__What is asked__
Extract the lines below word for word, starting at the first line of the items and ending at the line that contains "pos(18,605)", with both of those lines included.

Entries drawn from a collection
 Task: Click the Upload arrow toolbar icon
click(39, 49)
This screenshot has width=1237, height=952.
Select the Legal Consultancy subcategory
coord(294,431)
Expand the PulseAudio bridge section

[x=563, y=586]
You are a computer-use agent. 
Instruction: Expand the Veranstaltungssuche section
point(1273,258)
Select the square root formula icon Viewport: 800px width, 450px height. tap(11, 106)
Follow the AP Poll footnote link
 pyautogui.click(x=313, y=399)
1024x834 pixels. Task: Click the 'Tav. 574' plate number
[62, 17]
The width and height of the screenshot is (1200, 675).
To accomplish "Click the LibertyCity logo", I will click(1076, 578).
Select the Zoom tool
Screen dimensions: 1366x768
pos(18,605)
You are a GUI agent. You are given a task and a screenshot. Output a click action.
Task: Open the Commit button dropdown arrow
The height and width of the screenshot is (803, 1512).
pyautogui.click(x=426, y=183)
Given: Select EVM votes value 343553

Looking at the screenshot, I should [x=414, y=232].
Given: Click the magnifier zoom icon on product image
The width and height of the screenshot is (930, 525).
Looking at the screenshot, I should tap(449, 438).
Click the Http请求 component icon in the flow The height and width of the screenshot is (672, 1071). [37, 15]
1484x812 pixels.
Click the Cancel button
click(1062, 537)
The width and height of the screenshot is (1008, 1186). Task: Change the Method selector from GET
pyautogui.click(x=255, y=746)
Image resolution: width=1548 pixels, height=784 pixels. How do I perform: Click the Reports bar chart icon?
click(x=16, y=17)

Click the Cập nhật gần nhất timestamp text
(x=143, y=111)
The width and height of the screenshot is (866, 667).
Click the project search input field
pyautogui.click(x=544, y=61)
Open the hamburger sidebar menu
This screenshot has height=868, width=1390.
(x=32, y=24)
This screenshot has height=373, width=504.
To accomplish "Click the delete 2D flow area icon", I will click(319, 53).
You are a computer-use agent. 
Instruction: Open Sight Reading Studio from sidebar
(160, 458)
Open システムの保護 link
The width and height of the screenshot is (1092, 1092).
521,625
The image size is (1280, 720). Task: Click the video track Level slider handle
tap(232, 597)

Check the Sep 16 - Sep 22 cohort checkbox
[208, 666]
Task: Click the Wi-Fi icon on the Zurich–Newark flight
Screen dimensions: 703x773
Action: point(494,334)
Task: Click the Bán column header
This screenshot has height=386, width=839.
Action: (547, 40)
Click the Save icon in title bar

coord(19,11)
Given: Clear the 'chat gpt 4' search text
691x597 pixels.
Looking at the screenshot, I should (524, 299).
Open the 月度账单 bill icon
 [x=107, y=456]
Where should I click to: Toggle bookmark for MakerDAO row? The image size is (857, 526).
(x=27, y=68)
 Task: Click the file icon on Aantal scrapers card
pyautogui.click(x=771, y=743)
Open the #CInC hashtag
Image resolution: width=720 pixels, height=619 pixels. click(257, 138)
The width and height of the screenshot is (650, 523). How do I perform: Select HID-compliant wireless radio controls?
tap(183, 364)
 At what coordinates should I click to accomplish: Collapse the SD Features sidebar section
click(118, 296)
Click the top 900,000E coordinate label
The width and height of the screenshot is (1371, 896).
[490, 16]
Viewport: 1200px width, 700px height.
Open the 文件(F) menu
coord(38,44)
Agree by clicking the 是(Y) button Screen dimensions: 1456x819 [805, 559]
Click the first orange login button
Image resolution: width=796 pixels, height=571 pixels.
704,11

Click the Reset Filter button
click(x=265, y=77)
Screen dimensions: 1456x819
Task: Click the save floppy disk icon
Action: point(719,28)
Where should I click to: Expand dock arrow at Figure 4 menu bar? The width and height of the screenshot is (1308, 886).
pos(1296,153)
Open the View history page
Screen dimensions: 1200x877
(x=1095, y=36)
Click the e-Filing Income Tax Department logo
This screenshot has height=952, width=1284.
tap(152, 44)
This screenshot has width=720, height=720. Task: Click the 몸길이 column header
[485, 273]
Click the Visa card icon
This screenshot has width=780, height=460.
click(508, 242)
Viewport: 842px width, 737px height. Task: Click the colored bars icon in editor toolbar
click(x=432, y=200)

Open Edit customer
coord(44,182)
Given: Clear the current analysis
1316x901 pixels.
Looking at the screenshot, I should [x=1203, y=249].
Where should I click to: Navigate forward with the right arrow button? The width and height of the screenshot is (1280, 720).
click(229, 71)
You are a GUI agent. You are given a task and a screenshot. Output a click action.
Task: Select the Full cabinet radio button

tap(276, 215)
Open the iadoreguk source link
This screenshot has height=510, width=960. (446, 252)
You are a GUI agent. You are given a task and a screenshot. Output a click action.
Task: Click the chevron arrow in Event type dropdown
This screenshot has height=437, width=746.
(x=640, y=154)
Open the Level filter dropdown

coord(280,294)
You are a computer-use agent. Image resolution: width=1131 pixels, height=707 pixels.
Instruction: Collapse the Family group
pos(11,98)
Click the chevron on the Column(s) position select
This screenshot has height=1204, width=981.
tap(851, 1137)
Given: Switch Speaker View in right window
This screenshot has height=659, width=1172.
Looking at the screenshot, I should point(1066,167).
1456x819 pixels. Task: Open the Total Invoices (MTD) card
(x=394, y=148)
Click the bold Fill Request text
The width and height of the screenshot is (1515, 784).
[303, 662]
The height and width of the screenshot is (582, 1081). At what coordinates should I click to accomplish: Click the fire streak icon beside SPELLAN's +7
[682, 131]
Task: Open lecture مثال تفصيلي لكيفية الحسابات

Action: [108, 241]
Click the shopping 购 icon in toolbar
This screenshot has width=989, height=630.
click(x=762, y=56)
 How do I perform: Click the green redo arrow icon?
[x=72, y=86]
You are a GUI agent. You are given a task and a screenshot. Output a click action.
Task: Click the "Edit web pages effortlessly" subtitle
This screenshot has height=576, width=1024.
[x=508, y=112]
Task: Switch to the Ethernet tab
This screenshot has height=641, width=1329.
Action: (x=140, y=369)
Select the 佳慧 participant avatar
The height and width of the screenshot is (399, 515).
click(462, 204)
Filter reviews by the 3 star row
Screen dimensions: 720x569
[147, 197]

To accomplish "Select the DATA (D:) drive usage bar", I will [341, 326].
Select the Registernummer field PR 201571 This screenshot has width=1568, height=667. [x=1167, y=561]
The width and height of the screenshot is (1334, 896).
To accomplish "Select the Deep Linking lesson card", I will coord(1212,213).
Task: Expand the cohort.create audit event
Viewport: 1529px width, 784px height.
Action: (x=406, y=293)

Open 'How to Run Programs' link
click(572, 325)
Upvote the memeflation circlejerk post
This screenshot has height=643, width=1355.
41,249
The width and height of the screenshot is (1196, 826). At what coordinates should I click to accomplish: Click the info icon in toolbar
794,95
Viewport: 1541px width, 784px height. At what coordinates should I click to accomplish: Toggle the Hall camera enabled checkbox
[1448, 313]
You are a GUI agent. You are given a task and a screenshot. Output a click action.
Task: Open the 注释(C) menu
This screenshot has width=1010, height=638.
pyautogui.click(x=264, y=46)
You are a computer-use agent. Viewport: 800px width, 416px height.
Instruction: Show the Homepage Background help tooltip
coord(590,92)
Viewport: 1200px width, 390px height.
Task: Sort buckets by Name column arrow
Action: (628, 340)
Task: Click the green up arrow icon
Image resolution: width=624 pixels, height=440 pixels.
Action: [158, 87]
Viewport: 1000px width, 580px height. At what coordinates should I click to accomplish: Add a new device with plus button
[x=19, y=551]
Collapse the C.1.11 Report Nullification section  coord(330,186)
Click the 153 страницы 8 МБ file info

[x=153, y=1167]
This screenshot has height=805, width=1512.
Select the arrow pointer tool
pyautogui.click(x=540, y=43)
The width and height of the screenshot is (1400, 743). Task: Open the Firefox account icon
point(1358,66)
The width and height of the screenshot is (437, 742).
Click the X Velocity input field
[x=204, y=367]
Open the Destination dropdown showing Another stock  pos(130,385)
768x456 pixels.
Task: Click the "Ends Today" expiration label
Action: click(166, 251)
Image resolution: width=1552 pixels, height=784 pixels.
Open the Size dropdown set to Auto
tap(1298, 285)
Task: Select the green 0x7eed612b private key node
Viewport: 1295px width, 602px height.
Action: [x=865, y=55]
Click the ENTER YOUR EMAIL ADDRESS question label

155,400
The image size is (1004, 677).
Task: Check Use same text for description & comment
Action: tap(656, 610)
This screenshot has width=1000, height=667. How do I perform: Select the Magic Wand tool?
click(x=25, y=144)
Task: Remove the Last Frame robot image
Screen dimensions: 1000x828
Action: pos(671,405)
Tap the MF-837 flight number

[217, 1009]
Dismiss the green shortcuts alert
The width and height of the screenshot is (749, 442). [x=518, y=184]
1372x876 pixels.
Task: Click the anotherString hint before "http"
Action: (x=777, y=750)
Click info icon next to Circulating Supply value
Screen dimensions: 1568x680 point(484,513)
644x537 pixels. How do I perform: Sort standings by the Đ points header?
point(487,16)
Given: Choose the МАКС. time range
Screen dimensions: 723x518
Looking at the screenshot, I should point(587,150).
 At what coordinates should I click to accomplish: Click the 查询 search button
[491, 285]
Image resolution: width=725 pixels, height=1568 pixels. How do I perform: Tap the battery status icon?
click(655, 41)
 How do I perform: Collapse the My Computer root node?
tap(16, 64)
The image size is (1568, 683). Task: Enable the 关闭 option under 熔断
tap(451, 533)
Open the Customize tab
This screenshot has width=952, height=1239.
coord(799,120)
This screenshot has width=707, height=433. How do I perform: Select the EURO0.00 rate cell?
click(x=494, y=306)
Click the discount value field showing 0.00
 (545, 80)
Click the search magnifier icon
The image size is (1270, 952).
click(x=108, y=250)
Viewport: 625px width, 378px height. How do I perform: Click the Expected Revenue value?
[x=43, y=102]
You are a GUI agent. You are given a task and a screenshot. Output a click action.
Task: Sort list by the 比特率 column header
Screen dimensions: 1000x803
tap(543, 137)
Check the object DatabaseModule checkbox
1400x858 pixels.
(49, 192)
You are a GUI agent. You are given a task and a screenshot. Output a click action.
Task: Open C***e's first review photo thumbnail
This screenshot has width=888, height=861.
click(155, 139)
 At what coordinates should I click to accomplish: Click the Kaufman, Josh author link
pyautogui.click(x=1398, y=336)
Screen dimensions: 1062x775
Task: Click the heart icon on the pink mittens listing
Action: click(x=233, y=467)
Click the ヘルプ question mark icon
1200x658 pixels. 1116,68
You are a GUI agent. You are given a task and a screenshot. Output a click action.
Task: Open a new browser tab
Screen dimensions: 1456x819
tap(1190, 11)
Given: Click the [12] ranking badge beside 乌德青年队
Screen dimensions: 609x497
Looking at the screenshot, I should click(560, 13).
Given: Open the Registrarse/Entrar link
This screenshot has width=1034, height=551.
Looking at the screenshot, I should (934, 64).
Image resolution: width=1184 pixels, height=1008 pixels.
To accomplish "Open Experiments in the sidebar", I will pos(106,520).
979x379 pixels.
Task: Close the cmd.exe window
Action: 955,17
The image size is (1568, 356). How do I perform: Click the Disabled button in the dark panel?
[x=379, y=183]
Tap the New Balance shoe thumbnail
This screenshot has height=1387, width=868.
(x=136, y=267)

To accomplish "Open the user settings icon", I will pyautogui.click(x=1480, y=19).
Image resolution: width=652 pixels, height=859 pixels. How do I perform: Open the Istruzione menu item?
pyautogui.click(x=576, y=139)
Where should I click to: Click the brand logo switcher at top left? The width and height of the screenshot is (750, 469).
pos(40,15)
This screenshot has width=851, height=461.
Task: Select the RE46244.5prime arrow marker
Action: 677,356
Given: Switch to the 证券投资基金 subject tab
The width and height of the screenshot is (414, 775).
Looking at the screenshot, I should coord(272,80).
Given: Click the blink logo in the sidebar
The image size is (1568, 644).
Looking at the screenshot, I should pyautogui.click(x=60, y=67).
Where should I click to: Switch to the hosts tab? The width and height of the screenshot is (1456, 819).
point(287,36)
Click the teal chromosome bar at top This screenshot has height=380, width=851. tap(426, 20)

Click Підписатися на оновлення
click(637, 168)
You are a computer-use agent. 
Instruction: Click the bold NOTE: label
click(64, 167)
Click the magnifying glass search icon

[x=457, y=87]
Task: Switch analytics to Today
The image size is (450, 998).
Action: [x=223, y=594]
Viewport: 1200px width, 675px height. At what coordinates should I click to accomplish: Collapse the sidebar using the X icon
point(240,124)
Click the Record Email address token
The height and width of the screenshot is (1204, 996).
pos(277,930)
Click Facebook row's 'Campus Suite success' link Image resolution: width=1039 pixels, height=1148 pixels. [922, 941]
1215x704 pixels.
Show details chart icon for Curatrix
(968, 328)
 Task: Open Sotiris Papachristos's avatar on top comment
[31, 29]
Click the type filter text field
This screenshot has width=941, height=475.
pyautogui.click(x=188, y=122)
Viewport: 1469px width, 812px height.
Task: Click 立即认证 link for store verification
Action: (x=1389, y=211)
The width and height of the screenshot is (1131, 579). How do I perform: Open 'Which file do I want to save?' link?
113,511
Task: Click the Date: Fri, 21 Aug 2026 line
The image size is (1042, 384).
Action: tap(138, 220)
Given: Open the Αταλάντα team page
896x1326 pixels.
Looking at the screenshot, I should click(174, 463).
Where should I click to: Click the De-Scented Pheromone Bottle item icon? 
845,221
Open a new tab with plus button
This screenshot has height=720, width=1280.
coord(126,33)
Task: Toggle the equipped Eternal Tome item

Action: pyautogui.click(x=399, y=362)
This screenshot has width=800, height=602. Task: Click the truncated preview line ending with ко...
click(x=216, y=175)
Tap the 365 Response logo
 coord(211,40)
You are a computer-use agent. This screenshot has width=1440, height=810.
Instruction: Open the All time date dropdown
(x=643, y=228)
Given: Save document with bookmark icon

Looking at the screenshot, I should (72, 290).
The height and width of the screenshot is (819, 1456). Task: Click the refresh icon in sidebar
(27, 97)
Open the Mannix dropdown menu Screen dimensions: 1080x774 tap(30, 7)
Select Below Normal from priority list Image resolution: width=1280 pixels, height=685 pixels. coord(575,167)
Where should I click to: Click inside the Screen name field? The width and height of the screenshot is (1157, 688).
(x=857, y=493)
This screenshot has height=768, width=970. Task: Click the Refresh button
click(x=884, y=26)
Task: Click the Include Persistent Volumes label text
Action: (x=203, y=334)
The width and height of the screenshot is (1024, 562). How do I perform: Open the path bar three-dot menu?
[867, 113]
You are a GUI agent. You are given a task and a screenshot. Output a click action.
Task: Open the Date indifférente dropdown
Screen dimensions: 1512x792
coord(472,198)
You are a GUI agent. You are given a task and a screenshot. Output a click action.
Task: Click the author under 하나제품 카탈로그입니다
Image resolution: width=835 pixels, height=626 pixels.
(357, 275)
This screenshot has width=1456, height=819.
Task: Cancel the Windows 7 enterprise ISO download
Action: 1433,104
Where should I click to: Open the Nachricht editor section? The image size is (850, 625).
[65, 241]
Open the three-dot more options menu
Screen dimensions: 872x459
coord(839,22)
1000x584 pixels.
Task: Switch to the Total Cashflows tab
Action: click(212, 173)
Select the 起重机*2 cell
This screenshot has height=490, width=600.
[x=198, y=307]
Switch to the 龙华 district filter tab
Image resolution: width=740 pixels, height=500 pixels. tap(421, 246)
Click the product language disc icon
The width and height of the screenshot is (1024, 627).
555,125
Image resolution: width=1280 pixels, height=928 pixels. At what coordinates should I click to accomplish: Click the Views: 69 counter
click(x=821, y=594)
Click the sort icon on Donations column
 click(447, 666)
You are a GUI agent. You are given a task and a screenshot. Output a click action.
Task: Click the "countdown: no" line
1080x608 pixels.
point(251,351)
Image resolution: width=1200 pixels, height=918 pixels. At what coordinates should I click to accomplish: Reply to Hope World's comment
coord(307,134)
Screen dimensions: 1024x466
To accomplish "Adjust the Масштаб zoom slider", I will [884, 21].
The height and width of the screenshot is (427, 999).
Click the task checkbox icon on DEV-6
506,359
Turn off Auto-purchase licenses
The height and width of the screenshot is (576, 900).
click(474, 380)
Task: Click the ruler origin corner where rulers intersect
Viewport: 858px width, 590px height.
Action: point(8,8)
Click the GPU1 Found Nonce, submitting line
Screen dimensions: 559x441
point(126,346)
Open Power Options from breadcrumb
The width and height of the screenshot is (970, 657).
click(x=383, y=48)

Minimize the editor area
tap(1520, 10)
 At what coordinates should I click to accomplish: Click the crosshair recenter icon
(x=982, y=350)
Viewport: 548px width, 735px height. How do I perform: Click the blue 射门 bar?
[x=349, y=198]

__Solution__
 Task: Click the Upload arrow toolbar icon
click(39, 49)
This screenshot has width=1237, height=952.
Select the Legal Consultancy subcategory
coord(294,431)
Expand the PulseAudio bridge section

[x=563, y=586]
You are a computer-use agent. 
Instruction: Expand the Veranstaltungssuche section
point(1273,258)
Select the square root formula icon Viewport: 800px width, 450px height. tap(11, 106)
Follow the AP Poll footnote link
 pyautogui.click(x=313, y=399)
1024x834 pixels. Task: Click the 'Tav. 574' plate number
[62, 17]
The width and height of the screenshot is (1200, 675).
To accomplish "Click the LibertyCity logo", I will click(1076, 578).
Select the Zoom tool
Screen dimensions: 1366x768
pos(18,605)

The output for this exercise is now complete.